Flores appealed on five grounds: (1) lack of jurisdiction because no notice of motion for summary judgment had been formally filed; (2) procedural unfairness; (3) incorrect application of the summary judgment test; (4) failure to comply with evidentiary requirements in foreclosure proceedings; and (5) insufficient mortgage documentation to support the possession order.
The Court’s Holding
The Court of Appeal dismissed the appeal. On the procedural grounds, the Court found that Flores had ample notice of the motion — the summary judgment process had been structured through two pre-trial conferences — and that the mere failure to file the written notice of motion before the hearing was a correctable irregularity under rule 2.01(1) of the King’s Bench Rules. The judge had properly allowed the matter to proceed and treated the notice as filed nunc pro tunc. No procedural unfairness or injustice was demonstrated.
On grounds three through five, the Court found no reversible error. The motions judge correctly applied the summary judgment test. Flores’s arguments amounted to a continued refusal to accept that she had defaulted, to accept the amount owing, and to accept that CIBC bore no contractual obligation to renew the mortgage upon maturity in December 2023. The Court affirmed costs on a substantial indemnity basis pursuant to the mortgage agreement.
The Court added a pointed observation about the quality of Flores’s appellate materials: the cases cited in her factum had either been hallucinated or misrepresented the legal propositions attributed to them — a problem the Court attributed to the apparent use of artificial intelligence. The Court stated plainly that arguments based on non-existent or irrelevant case law are unacceptable, and noted that CIBC wasted significant time and effort attempting to verify the fictitious citations.
Key Takeaways
- A lender has no obligation to renew a residential mortgage upon maturity absent an express contractual term requiring renewal; a borrower’s payment history does not create such an obligation.
- Procedural irregularities — such as filing a notice of motion after the hearing — will not void a summary judgment order where the opposing party had full notice, disclosure, and an opportunity to respond, and the court corrects the irregularity under the applicable curative rule.
- Costs on a substantial indemnity basis are enforceable where the mortgage agreement expressly provides for that standard.

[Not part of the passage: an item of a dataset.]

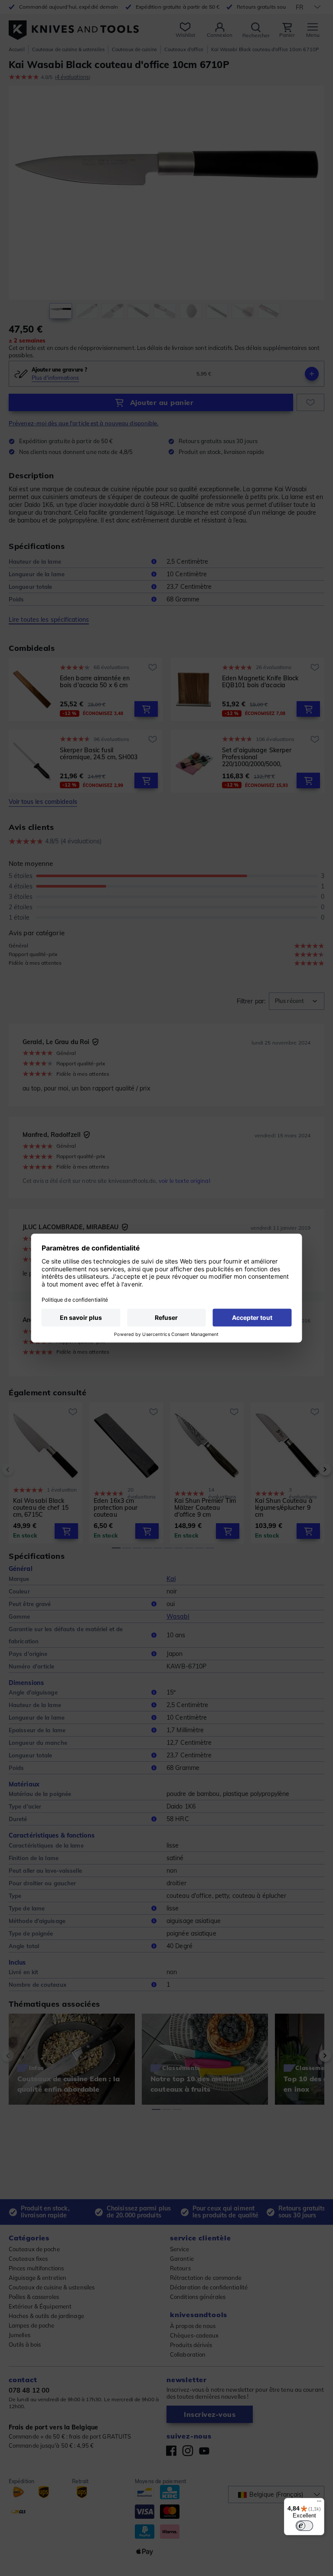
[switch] (304, 2525)
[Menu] (319, 2503)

- Courts will not tolerate factums containing AI-generated citations to non-existent cases; counsel and self-represented litigants alike bear responsibility for verifying every authority they submit.
Why It Matters
This decision is a straightforward application of mortgage enforcement principles, but its significance for practitioners lies in the Court of Appeal’s explicit rebuke of AI-hallucinated legal citations. The Court noted that CIBC expended needless resources trying to verify cases that did not exist or did not stand for the propositions claimed — a concrete illustration of the harm fictitious citations cause to opposing parties and courts alike. Manitoba’s Court of Appeal joins a growing list of Canadian and international courts that have publicly condemned the submission of unverified AI-generated legal research.
For mortgage lenders and borrowers, the decision confirms that renewal is a discretionary commercial decision unless the mortgage instrument expressly provides otherwise, and that a matured mortgage in arrears may be enforced by summary judgment with costs on a substantial indemnity scale where the contract so provides.